/---
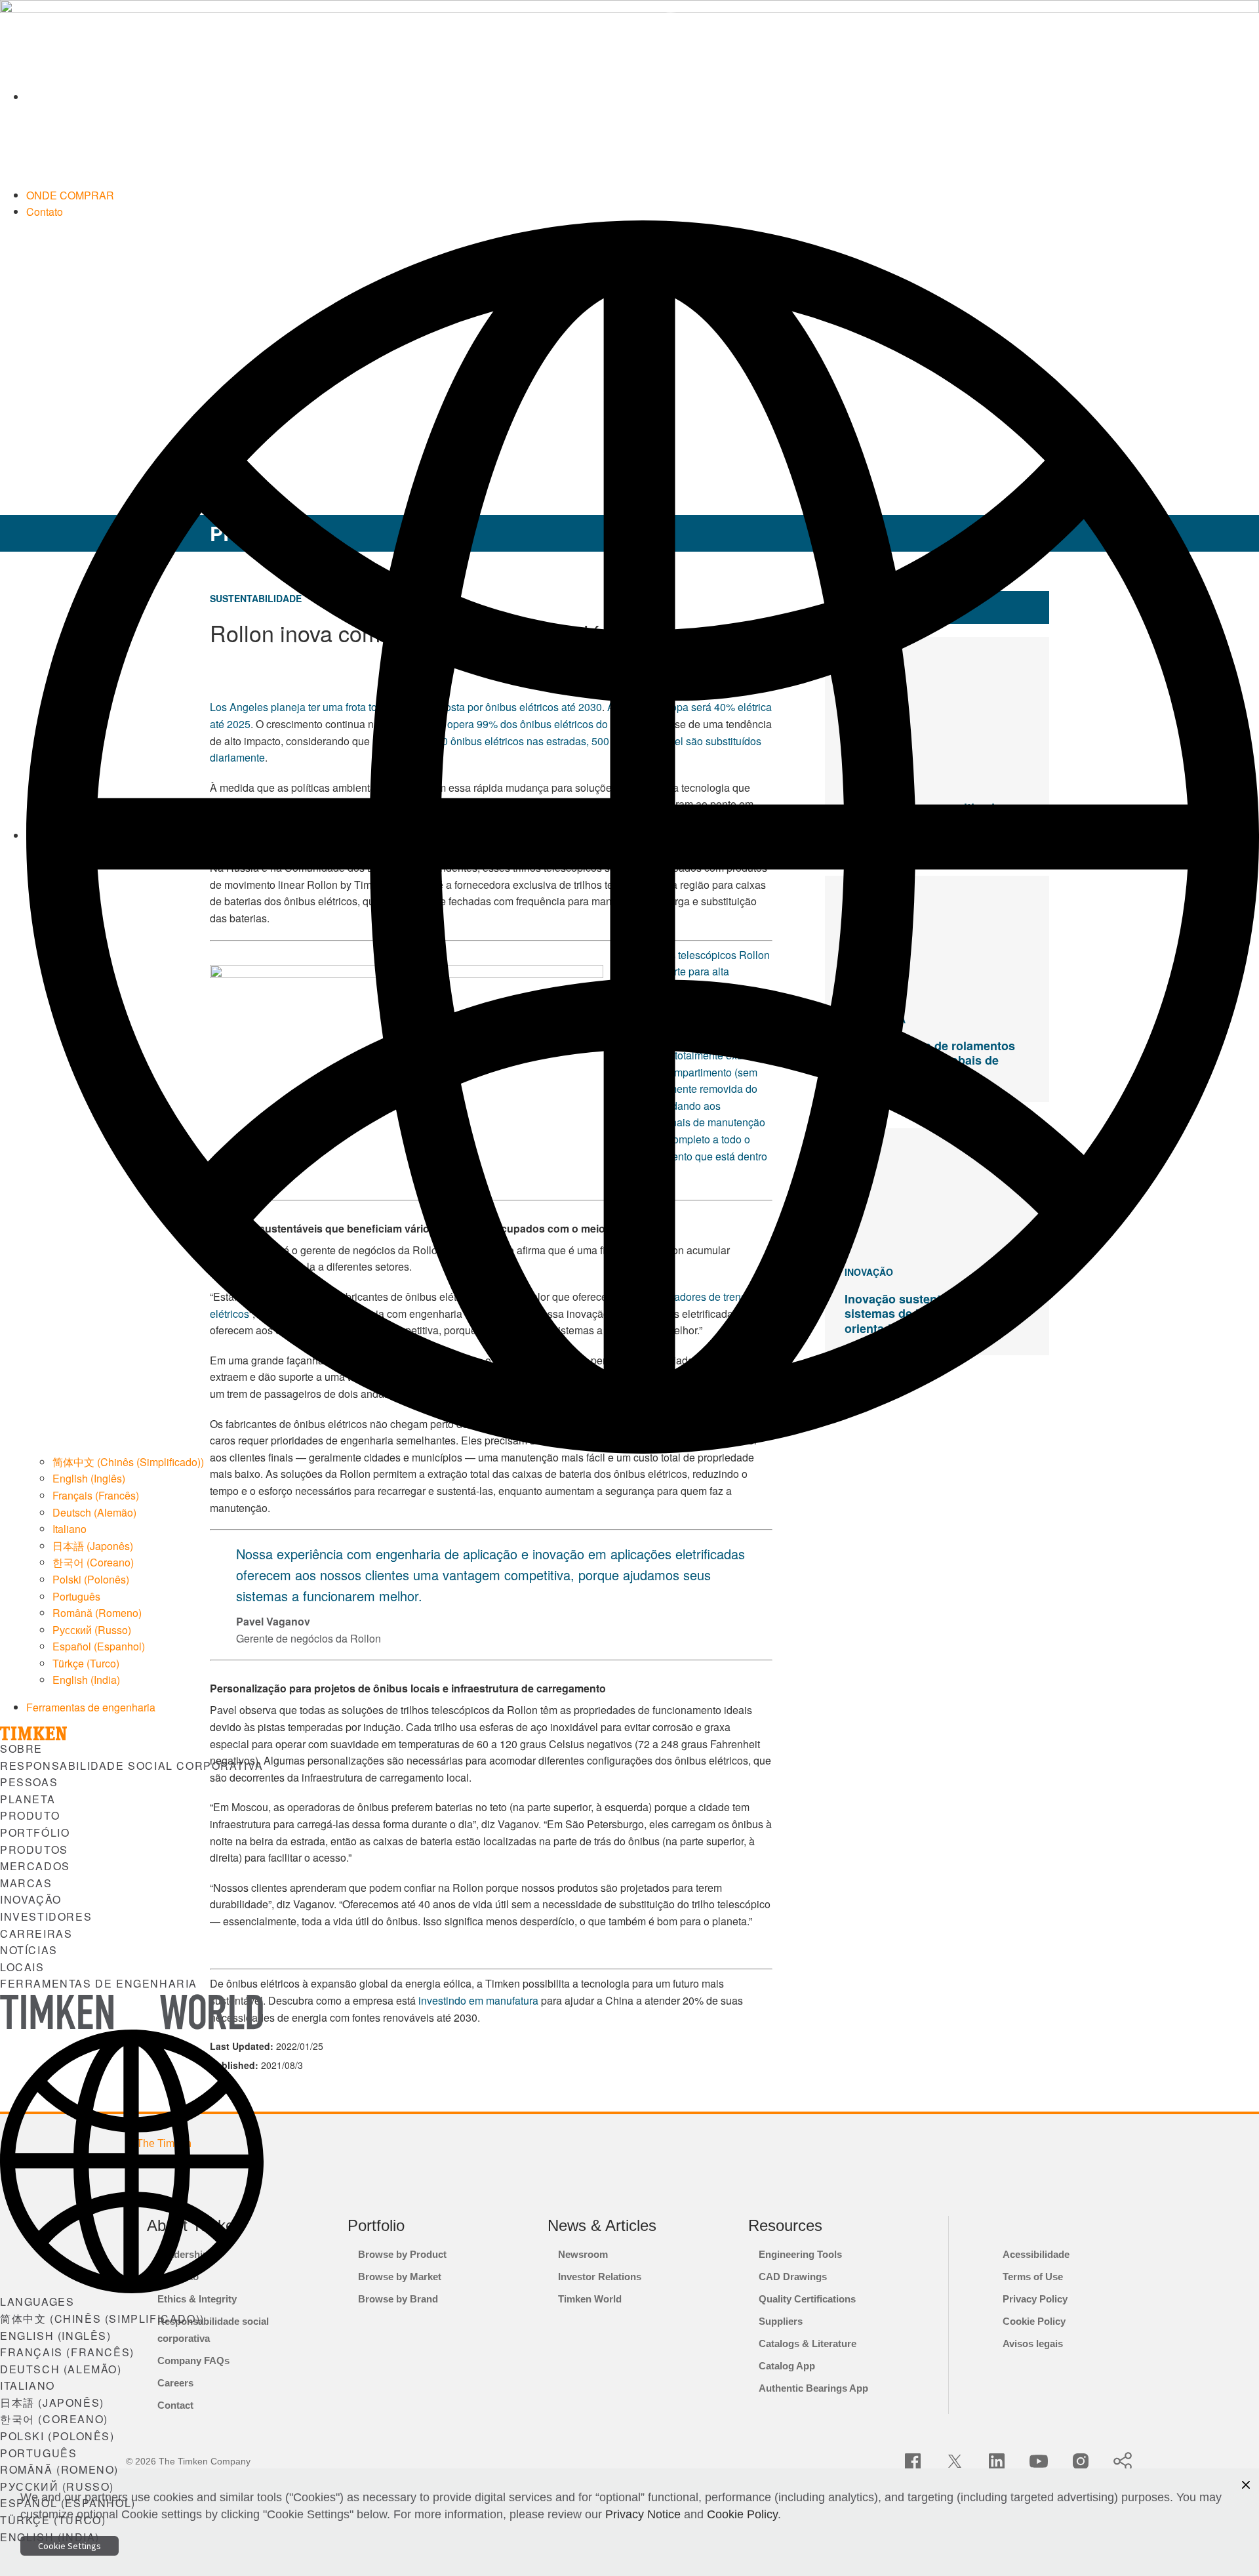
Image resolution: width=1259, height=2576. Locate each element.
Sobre (21, 1748)
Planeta (27, 1799)
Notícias (29, 1949)
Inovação (31, 1899)
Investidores (46, 1916)
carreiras (36, 1933)
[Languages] (642, 835)
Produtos (34, 1849)
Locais (22, 1966)
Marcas (26, 1883)
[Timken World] (642, 96)
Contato (44, 211)
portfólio (35, 1832)
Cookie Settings (69, 2546)
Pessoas (29, 1781)
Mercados (35, 1865)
\---
= What is required =
Reprint all the data above verbatim, excluding pictures.

= Solution to the exercise =
Image resolution: width=1259, height=2576. Locate each element.
Sobre (21, 1748)
Planeta (27, 1799)
Notícias (29, 1949)
Inovação (31, 1899)
Investidores (46, 1916)
carreiras (36, 1933)
[Languages] (642, 835)
Produtos (34, 1849)
Locais (22, 1966)
Marcas (26, 1883)
[Timken World] (642, 96)
Contato (44, 211)
portfólio (35, 1832)
Cookie Settings (69, 2546)
Pessoas (29, 1781)
Mercados (35, 1865)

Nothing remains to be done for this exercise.